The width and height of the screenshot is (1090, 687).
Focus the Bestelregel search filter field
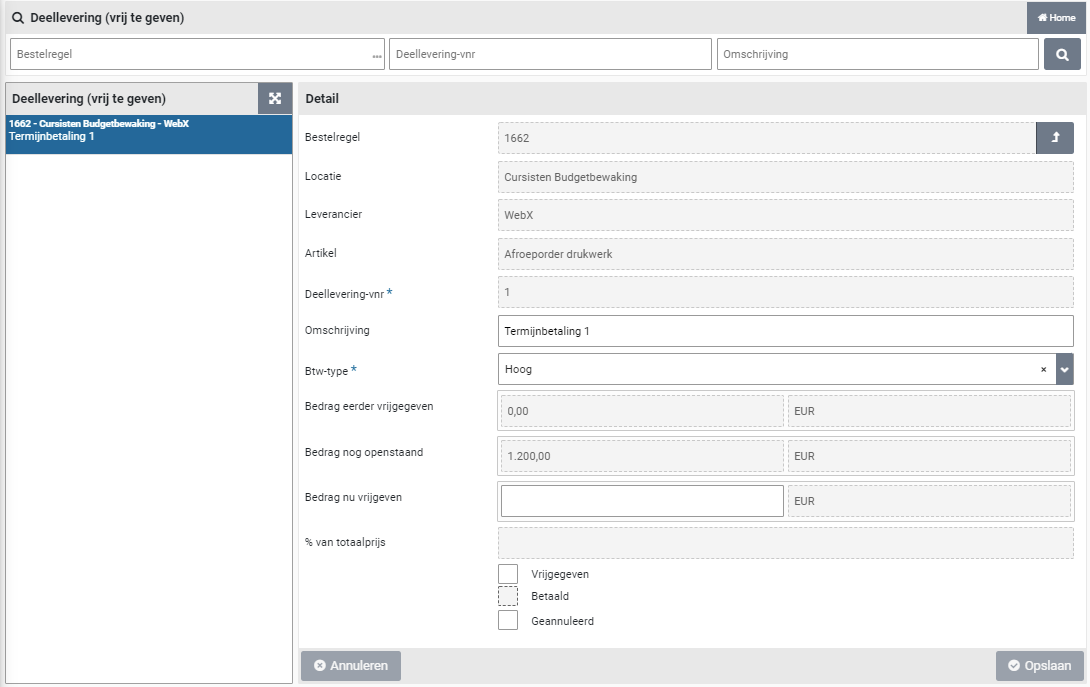pos(190,54)
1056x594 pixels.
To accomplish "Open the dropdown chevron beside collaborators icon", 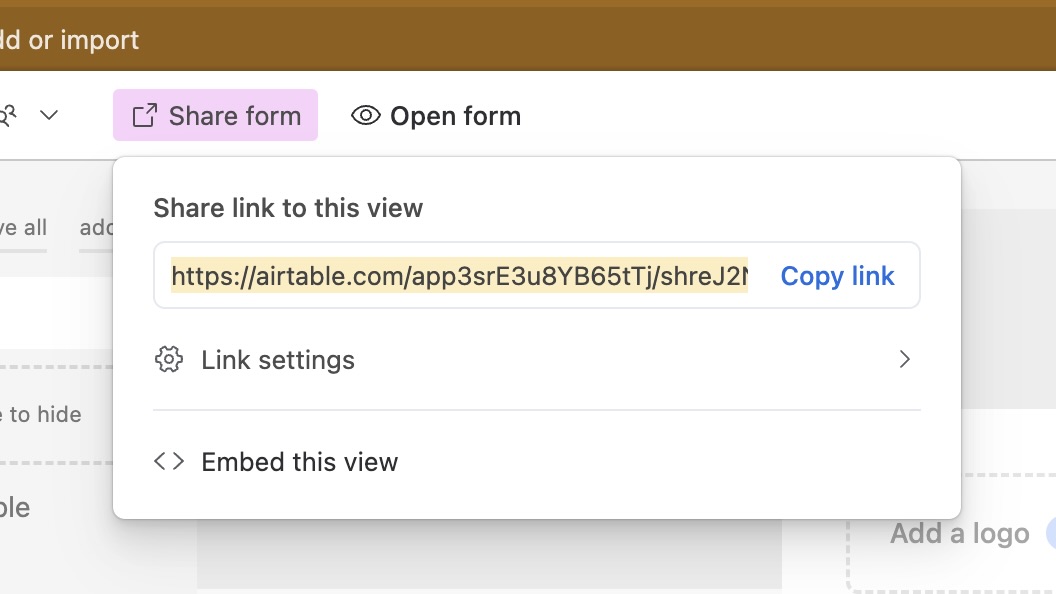I will coord(49,116).
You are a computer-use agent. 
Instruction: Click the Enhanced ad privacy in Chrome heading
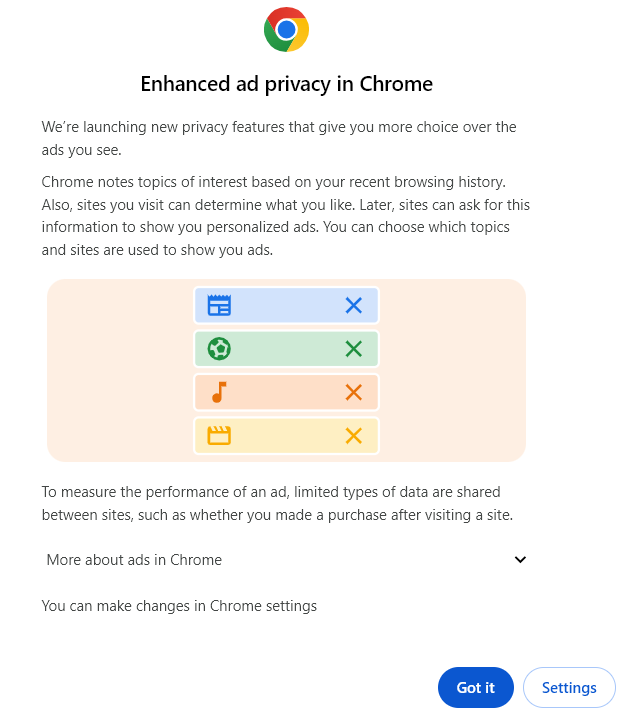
━━━
* **Exercise description**: Please retype the entries above word for word, but only from the line containing "You are a computer-use agent." through the last line, and without the pictures.

* **Output for this task**:
You are a computer-use agent. 
Instruction: Click the Enhanced ad privacy in Chrome heading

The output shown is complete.